Vol. I of The Black Sabre Chronicles

by Tom Willard

Pub Date: June 6th, 1996
ISBN: 0-312-86041-2
Publisher: Forge

A veteran paperback author debuts in hardcover with this more- than-promising first in a series on the African-American experience in the US military. Here, Willard tracks the long and eventful life of Augustus Sharps, who rose through the ranks of the Tenth Cavalry during the later half of the 19th century.

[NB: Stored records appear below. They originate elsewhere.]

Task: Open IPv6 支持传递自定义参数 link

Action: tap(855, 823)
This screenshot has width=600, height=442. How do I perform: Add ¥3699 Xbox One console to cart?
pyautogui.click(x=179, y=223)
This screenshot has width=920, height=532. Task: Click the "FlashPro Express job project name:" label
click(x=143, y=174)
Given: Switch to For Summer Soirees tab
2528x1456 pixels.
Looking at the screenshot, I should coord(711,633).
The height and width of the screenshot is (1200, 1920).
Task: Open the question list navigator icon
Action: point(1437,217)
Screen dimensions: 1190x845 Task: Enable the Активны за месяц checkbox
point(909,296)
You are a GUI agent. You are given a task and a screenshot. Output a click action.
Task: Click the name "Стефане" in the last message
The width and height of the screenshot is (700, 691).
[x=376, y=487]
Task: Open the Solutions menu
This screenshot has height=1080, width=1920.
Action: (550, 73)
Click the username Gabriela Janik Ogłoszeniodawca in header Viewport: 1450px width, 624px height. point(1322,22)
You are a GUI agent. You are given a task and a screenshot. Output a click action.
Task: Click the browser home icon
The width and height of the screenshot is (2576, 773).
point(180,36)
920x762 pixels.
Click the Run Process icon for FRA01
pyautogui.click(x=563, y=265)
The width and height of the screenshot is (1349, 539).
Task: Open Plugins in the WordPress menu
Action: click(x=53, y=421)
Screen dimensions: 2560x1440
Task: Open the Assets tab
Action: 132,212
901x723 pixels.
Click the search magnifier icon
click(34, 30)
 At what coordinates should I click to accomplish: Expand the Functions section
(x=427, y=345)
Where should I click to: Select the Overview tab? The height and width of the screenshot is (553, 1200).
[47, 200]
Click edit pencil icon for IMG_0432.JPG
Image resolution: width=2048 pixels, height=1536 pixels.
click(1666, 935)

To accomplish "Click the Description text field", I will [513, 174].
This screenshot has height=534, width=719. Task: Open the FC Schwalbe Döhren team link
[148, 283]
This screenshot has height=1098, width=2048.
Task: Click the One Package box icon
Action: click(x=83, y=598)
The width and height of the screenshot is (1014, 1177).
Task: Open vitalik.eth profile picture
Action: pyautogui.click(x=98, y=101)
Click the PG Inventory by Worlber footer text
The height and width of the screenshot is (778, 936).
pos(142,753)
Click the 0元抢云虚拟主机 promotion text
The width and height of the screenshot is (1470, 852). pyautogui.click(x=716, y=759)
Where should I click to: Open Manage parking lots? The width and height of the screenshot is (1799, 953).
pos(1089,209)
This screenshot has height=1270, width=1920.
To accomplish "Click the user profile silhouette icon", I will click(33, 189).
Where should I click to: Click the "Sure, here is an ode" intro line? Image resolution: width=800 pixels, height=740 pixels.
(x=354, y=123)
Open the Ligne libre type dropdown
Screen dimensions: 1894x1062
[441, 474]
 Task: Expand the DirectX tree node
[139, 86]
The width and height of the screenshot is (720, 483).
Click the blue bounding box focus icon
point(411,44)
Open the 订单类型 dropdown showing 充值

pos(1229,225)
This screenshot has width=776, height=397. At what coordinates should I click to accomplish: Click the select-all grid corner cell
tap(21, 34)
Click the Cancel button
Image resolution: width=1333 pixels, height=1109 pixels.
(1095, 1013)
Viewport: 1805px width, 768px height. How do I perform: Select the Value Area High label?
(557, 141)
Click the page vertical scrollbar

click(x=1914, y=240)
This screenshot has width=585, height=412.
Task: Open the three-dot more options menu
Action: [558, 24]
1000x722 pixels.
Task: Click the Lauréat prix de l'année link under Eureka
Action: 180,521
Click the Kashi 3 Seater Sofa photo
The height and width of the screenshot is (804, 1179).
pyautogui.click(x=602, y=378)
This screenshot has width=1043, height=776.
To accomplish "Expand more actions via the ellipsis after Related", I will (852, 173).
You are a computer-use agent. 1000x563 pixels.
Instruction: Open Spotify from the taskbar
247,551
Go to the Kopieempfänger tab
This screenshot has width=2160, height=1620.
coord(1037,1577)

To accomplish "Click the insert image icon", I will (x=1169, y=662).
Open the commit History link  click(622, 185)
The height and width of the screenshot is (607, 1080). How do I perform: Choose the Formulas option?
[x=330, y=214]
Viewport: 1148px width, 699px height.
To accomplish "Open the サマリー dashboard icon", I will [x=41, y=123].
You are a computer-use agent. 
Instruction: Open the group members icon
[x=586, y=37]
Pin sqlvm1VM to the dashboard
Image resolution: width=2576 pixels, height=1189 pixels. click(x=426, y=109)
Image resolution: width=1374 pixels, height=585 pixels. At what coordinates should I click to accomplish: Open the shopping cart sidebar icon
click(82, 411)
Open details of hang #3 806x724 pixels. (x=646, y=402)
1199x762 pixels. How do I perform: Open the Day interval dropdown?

Saved by black troopers from death in a Great Plains stampede and indentured servitude at the hands of a white hunter who had bought him from his erstwhile captors, the Kiowa, Augustus signs on with the Army as a teenager in 1869. He and his fellow buffalo soldiers (so called by the Cheyenne for their wiry hair) played an important role in America's drive to fulfill its ``manifest destiny.'' Assigned to remote hardship posts on the westering frontier, they protected settlers against marauding whites (known as comancheros) and Indians vainly attempting to defend themselves and their way of life from extinction. Along his upwardly mobile way, Augustus (a crack shot with the long rifle from which he took his surname) survives frequent clashes with red men on battlefields from Kansas to New Mexico, earns a sergeant major's stripes, endures the opprobrium of homesteaders not overly fond of black troops, and marries a good woman who was scalped by renegade Texas Rangers. Augustus also meets the legendary likes of Wild Bill Hickok and George Armstrong Custer. Toward the close of his career, Augustus is in the vanguard of Teddy Roosevelt's charge up San Juan Hill; then, after retirement, he tours with Buffalo Bill Cody's Wild West Show. On the eve of the US entry into WW I, the old soldier sees one of his two sons off to OCS in possession of the battered sword with which he campaigned so honorably for nearly four decades. An ever involving, painstakingly researched narrative that, among other great themes, documents the force-of-arms efforts of one oppressed race to subjugate another.